_WORK INSTRUCTIONS_
Output all of the data verbatim.

_MATERIAL SHOWN_
- Opening Delimiter -
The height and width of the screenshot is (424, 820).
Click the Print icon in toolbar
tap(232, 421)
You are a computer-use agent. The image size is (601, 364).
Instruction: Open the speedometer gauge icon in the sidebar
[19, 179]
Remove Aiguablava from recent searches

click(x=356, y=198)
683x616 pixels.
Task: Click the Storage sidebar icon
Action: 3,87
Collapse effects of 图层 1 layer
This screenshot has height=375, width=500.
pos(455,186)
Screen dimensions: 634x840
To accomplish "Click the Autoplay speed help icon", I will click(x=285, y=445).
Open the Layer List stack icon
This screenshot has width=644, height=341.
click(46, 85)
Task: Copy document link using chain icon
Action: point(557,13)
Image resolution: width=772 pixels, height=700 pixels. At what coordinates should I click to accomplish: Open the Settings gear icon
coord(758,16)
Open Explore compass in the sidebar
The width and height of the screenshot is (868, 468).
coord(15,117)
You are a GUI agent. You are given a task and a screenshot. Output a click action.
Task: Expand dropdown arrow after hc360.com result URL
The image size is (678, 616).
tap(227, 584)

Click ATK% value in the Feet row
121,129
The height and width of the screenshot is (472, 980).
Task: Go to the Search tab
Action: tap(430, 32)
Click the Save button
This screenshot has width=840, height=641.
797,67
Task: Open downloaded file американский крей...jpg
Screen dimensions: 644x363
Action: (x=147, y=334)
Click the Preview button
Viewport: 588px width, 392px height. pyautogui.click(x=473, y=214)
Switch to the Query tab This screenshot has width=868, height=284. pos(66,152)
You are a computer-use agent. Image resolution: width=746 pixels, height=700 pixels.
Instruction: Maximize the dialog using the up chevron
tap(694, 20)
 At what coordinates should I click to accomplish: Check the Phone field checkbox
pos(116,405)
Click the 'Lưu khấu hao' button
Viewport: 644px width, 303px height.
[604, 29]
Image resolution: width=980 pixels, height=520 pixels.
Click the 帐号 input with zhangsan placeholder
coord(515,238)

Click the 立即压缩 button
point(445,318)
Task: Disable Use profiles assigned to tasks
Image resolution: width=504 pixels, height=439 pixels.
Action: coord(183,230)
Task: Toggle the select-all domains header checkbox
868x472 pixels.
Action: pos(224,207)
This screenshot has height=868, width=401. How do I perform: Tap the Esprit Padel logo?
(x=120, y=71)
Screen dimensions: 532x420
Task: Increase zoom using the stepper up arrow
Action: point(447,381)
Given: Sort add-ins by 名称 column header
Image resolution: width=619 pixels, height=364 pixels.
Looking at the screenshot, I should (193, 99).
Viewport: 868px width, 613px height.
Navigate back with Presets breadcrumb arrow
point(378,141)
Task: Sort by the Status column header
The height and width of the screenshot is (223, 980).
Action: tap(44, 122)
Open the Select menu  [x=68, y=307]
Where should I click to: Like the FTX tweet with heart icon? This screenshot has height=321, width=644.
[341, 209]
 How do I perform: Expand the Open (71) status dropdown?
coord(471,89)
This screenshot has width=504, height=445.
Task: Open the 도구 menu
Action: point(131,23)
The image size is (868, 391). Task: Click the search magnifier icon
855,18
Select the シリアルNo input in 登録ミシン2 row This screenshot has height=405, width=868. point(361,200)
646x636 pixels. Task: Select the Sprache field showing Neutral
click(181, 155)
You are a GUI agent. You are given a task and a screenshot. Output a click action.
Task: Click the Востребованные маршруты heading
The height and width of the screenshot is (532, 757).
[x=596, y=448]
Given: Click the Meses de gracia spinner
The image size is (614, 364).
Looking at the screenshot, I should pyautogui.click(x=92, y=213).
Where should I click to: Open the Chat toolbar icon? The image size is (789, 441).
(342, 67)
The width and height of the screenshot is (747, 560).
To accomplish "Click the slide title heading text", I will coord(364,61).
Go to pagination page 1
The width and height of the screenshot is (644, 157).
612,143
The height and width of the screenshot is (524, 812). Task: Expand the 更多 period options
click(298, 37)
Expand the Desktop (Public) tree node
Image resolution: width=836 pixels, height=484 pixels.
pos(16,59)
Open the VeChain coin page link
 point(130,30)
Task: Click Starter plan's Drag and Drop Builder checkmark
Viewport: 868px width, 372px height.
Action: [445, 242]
- Closing Delimiter -
_EXERCISE SOLUTION_
The height and width of the screenshot is (424, 820).
Click the Print icon in toolbar
tap(232, 421)
You are a computer-use agent. The image size is (601, 364).
Instruction: Open the speedometer gauge icon in the sidebar
[19, 179]
Remove Aiguablava from recent searches

click(x=356, y=198)
683x616 pixels.
Task: Click the Storage sidebar icon
Action: 3,87
Collapse effects of 图层 1 layer
This screenshot has height=375, width=500.
pos(455,186)
Screen dimensions: 634x840
To accomplish "Click the Autoplay speed help icon", I will click(x=285, y=445).
Open the Layer List stack icon
This screenshot has width=644, height=341.
click(46, 85)
Task: Copy document link using chain icon
Action: point(557,13)
Image resolution: width=772 pixels, height=700 pixels. At what coordinates should I click to accomplish: Open the Settings gear icon
coord(758,16)
Open Explore compass in the sidebar
The width and height of the screenshot is (868, 468).
coord(15,117)
You are a GUI agent. You are given a task and a screenshot. Output a click action.
Task: Expand dropdown arrow after hc360.com result URL
The image size is (678, 616).
tap(227, 584)

Click ATK% value in the Feet row
121,129
The height and width of the screenshot is (472, 980).
Task: Go to the Search tab
Action: tap(430, 32)
Click the Save button
This screenshot has width=840, height=641.
797,67
Task: Open downloaded file американский крей...jpg
Screen dimensions: 644x363
Action: (x=147, y=334)
Click the Preview button
Viewport: 588px width, 392px height. pyautogui.click(x=473, y=214)
Switch to the Query tab This screenshot has width=868, height=284. pos(66,152)
You are a computer-use agent. Image resolution: width=746 pixels, height=700 pixels.
Instruction: Maximize the dialog using the up chevron
tap(694, 20)
 At what coordinates should I click to accomplish: Check the Phone field checkbox
pos(116,405)
Click the 'Lưu khấu hao' button
Viewport: 644px width, 303px height.
[604, 29]
Image resolution: width=980 pixels, height=520 pixels.
Click the 帐号 input with zhangsan placeholder
coord(515,238)

Click the 立即压缩 button
point(445,318)
Task: Disable Use profiles assigned to tasks
Image resolution: width=504 pixels, height=439 pixels.
Action: coord(183,230)
Task: Toggle the select-all domains header checkbox
868x472 pixels.
Action: pos(224,207)
This screenshot has height=868, width=401. How do I perform: Tap the Esprit Padel logo?
(x=120, y=71)
Screen dimensions: 532x420
Task: Increase zoom using the stepper up arrow
Action: point(447,381)
Given: Sort add-ins by 名称 column header
Image resolution: width=619 pixels, height=364 pixels.
Looking at the screenshot, I should (193, 99).
Viewport: 868px width, 613px height.
Navigate back with Presets breadcrumb arrow
point(378,141)
Task: Sort by the Status column header
The height and width of the screenshot is (223, 980).
Action: tap(44, 122)
Open the Select menu  [x=68, y=307]
Where should I click to: Like the FTX tweet with heart icon? This screenshot has height=321, width=644.
[341, 209]
 How do I perform: Expand the Open (71) status dropdown?
coord(471,89)
This screenshot has width=504, height=445.
Task: Open the 도구 menu
Action: point(131,23)
The image size is (868, 391). Task: Click the search magnifier icon
855,18
Select the シリアルNo input in 登録ミシン2 row This screenshot has height=405, width=868. point(361,200)
646x636 pixels. Task: Select the Sprache field showing Neutral
click(181, 155)
You are a GUI agent. You are given a task and a screenshot. Output a click action.
Task: Click the Востребованные маршруты heading
The height and width of the screenshot is (532, 757).
[x=596, y=448]
Given: Click the Meses de gracia spinner
The image size is (614, 364).
Looking at the screenshot, I should pyautogui.click(x=92, y=213).
Where should I click to: Open the Chat toolbar icon? The image size is (789, 441).
(342, 67)
The width and height of the screenshot is (747, 560).
To accomplish "Click the slide title heading text", I will coord(364,61).
Go to pagination page 1
The width and height of the screenshot is (644, 157).
612,143
The height and width of the screenshot is (524, 812). Task: Expand the 更多 period options
click(298, 37)
Expand the Desktop (Public) tree node
Image resolution: width=836 pixels, height=484 pixels.
pos(16,59)
Open the VeChain coin page link
 point(130,30)
Task: Click Starter plan's Drag and Drop Builder checkmark
Viewport: 868px width, 372px height.
Action: [445, 242]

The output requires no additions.